## Cracking the ISBN code

February 11th, 2011 at 10:53 pm (Books)

There are all sorts of ways to look up a book in the library: by author, by title, by subject, by call number… But today, a patron approached me with only the book’s ISBN and asked me to locate it for her. Fortunately, the catalog system does permit searches on ISBNs (and even better, the computer had a numeric keypad to make entering it easy), and I quickly found the book, got the call number, walked the patron through the shelves, and whipped out the book, as if by magic. :) As I was leaving, she asked, “What is this thing, this ISBN?” and I realized that I didn’t actually know anything about ISBNs as a concept, not even what the acronym stood for.

An ISBN is an International Standard Book Number. The original (non-international) Standard Book Numbers, created in 1966 for booksellers, used 9 digits. Its derivative, the ISBN, has grown from 10 to 13 digits, as ISO, the international body that governs such things, noticed that more and more books were being created.

Even more interesting, the 13-digit ISBN has structure. It consists of:

- a GS1 prefix (978 means book publishing)
- a group identifier, which seems to indicate its country of origin
- a publisher code (one of 628,000)
- an item number
- a checksum or check digit

Take for example the mouth-watering book Geographies of Mars.
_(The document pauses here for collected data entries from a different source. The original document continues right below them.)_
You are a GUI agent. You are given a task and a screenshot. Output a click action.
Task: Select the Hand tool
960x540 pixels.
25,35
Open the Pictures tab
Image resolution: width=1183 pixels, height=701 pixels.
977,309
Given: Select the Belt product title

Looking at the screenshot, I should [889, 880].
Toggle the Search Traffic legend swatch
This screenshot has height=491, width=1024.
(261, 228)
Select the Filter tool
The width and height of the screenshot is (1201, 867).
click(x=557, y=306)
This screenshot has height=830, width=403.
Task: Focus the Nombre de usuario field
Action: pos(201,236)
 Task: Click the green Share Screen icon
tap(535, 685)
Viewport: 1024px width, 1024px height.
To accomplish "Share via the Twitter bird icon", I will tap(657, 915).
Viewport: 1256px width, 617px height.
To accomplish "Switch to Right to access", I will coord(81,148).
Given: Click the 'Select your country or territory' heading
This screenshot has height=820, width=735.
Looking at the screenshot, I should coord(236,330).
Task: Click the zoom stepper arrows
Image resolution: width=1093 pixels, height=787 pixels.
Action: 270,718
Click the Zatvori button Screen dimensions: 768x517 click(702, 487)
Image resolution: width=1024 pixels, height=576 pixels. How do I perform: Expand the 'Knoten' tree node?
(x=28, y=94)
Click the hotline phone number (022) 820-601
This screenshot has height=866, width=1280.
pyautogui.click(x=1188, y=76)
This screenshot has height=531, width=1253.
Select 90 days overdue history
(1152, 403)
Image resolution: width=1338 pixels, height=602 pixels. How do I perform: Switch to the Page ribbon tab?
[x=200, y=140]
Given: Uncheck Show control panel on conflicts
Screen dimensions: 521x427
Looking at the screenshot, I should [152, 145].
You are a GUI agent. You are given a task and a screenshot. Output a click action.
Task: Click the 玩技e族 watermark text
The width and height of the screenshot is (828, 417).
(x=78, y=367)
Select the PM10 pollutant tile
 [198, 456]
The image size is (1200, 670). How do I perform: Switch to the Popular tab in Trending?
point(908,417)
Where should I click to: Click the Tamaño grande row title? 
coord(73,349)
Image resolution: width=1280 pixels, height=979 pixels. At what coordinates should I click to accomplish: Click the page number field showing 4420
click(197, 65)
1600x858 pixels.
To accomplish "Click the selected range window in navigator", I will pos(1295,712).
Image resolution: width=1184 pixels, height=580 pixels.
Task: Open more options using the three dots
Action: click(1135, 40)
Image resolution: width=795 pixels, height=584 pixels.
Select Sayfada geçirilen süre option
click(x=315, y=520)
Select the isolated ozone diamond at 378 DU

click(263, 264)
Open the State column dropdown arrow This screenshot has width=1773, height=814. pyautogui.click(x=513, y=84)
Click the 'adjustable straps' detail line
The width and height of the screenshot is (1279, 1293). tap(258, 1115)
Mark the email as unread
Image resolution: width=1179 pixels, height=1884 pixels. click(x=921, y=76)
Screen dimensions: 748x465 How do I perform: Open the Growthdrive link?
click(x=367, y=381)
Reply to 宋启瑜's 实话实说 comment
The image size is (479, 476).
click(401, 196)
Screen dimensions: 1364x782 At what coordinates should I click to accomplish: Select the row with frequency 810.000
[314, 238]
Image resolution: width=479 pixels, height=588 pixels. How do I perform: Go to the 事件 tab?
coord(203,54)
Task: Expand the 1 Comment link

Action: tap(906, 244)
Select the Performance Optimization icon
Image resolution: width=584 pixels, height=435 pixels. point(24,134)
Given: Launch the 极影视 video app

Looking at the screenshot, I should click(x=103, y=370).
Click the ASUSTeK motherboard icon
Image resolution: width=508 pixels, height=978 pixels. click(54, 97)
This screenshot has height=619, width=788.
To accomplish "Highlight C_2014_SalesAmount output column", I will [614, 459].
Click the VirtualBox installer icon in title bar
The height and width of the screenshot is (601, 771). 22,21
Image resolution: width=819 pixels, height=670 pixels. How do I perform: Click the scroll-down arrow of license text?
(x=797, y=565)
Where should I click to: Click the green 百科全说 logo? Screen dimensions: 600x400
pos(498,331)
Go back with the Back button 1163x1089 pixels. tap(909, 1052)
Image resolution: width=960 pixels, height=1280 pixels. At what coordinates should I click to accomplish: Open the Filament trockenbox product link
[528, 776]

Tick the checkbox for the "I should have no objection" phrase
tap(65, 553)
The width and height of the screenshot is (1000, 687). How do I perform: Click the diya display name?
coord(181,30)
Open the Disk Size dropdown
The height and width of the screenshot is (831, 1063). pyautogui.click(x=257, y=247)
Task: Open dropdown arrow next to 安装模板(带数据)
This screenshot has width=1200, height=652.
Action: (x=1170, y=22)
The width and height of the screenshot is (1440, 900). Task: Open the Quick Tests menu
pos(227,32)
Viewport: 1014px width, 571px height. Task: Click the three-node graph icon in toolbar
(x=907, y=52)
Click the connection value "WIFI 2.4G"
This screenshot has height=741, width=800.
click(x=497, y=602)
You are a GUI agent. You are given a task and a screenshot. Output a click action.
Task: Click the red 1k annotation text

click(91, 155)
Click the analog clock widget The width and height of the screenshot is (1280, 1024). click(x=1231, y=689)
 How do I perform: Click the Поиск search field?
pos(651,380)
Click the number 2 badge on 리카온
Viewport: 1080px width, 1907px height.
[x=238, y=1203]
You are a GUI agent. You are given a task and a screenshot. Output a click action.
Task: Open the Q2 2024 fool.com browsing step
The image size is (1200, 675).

The ISBN found on its back cover is 978-0-226-47078-8. We know therefore that this is a book (978), from an English-speaking country (0), by publisher 226 (University of Chicago Press), and it is item 47078. Because the publisher code takes 3 digits, by convention the item gets 5 digits.

The checksum, ah, now that’s fun. Checksums are commonly used to detect whether or not something was lost in transmission. A checksum value is computed over a block of data before it is sent, and then the receiver can compute the same value on what was actually received and see if it matches. If not, it requests that the data be re-sent. (Note that the error could have occurred in the data or in the checksum itself, which is also transmitted; either way, it’s safest to retransmit the data.)

Here, the checksum (digit) is computed over the first 12 digits in the number. This allows bar code scanners to confirm that they’ve correctly scanned the number, or to rescan it if not. (Or a manual entry system to alert the user if they type in an invalid ISBN.) The algorithm for the ISBN checksum reads like an exercise for an introductory CS course (oh wait, someone already thought of that, and someone else, and someone else…):

Each digit, from left to right, is alternately multiplied by 1 or 3, then those products are summed modulo 10 to give a value ranging from 0 to 9. Subtracted from 10, that leaves a result from 1 to 10. A zero (0) replaces a ten (10), so, in all cases, a single check digit results. [from wikipedia]

So for my example book, we have 9+7*3+8+0*3+2+2*3+6+4*3+7+0*3+7+8*3 = 102. Then 102 mod 10 is 2, which we subtract from 10 to get 8. And sure enough, the final digit in the ISBN is… 8! Checksum complete!

And now I’ll be able to answer that question about ISBNs promptly, should it ever come up again. Next up: memorizing the Dewey Decimal System.

## Daniel said,

February 17, 2011 at 2:06 pm

(Learned something new!)Wonderful. I always wondered what the ISBN codes meant. I’ll try it out on some books of mine.

## Jon S said,

February 21, 2011 at 10:26 pm

(Learned something new!)Holy cow!

I have to deal with ISBNs all the time when I edit Wikipedia (where you have to meticulously site sources…). But it never occurred to me that there was order to the ISBN number!